Giving Thanks, Sudanese Style
12/24/2004 2:27PM (12:27AM 12/23/2004 Khartoum)
Merry Christmas, America, and I hope you have as much fun in the next couple of days as I had last night. We held a karama last night at our house. A karama is basically an occasion to celebrate a success, newfound health, a birth, or anything else worth noting with some thanks to God. Frequently an animal is slaughtered in thanksgiving, and used to feed the throngs that show up to the party. Family and friends come around, eat, drink and be merry. Since our karama was held in the evening (and on a Thursday night to boot), there was also dancing and live music by Ahmed "Silver", the fanan or artiste. The topic of Sudanese singers is a long one, and enough for a whole separate post, but for now I will say that this "Silver" is the musical flavor of the month in Khartoum, and my cousin and her friends were very excited at the prospect of his coming to sing for us.
The whole thing was organized in less than 24 hours by my aunt (yes, this is exactly how my family operates, in case you were wondering), to celebrate my mother's safe return from Paris where she had a minor procedure performed last month. It was also held to celebrate my own minor achievement of last month. My cousin and I spent most of yesterday driving around town, buying supplies, paying for things and being called every 30 seconds with something else to get. Upon our arrival at the house we discovered that all my female relatives in the capital had descended upon the house to help with the preparations. We had already gotten a cook to take care of the food aspect, and the young men of the family were taking care of the chairs, tables, and so on, so they had nothing to do but sit around drinking tea and chatting about this and that. It was still nice to see so many people there earlier than necessary, and to know that the family is so tightly knit.
We held the actual party in the "other" house, which is to say that there is a house in the neighborhood that is my family's, and we are staying with my aunt. The other house has a larger yard so we decided to hold it there, so as to accommodate all the folks we knew would show up. Around 9p, people started showing up, in all their finery. The artiste had shown up a little before everyone else and set up his gear, a keyboardist and a drummer in tow. I was dressed in a navy blue jacket and a great chocolate and blue shirt (when you see it, you'll know how bad ass I looked), and everyone that came in seemed impressed in that "you clean up good, kid" way. They also had taken up the habit of calling me 'arees, or "the groom". Apparently I'm not allowed to wear a blazer and not be getting married. Coupled with my mother's oh-so-innocent revelation the other day that someone had mentioned to her the rumor that she had come to Sudan to "marry off her son", and you can see how I started to wonder if this was some sort of trap. Everyone was shooting knowing looks at me, and at each other. Fear not, though, dear reader, I emerged from the evening unscathed, unencumbered, and generally free.

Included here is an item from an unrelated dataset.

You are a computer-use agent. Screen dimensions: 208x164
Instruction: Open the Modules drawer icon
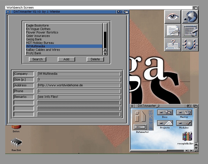(184, 123)
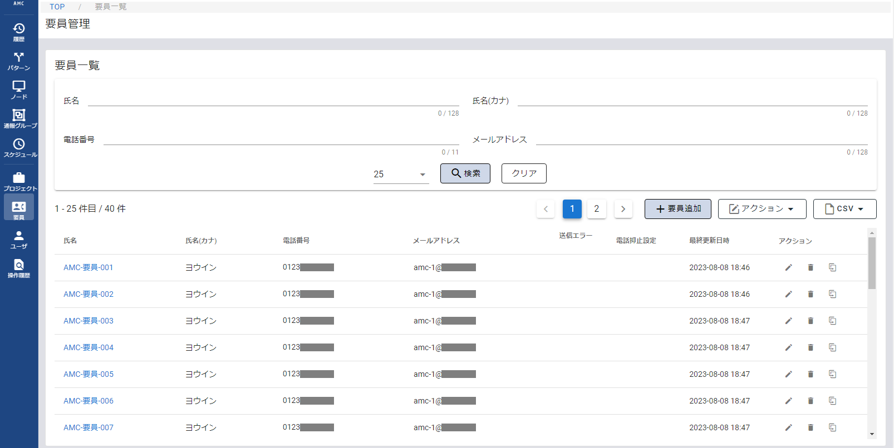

The dancing started up early enough, with my cousins taking the floor to get things started. My younger cousin is in her second year of college, and has a group of girlfriends that are very much like her, which is to say, Sudanese party girls. The connotations are not the same as they would be for their counterparts in the West, though. This bunch just took control of the dance floor and basically held on to it all night, dancing with some abandon and much glee. I moved in and out of the dance floor, as often as I could, but as you all know I am a mother hen at parties I am ostensibly hosting and took lots of time to go talk to people and photograph them, and shmooze. All of this is, of course, is immortalized on video tape, which of course I will willingly show for a steep fee, and the signing of a confidentiality agreement.
Due to the repressive nature of some aspects of life in Sudan we had to have a permit for the party (late night noise) and the party had to be over by 11p, so around that time the artiste wrapped up, and people started talking and streaming out in dribs and drabs. I spent the next couple of hours walking people to their cars and waving last goodbyes. By the time I went to bed it was about 3a with 5 days of work crammed into the last 16 hours, and a tired smile draped across my face like an old coat.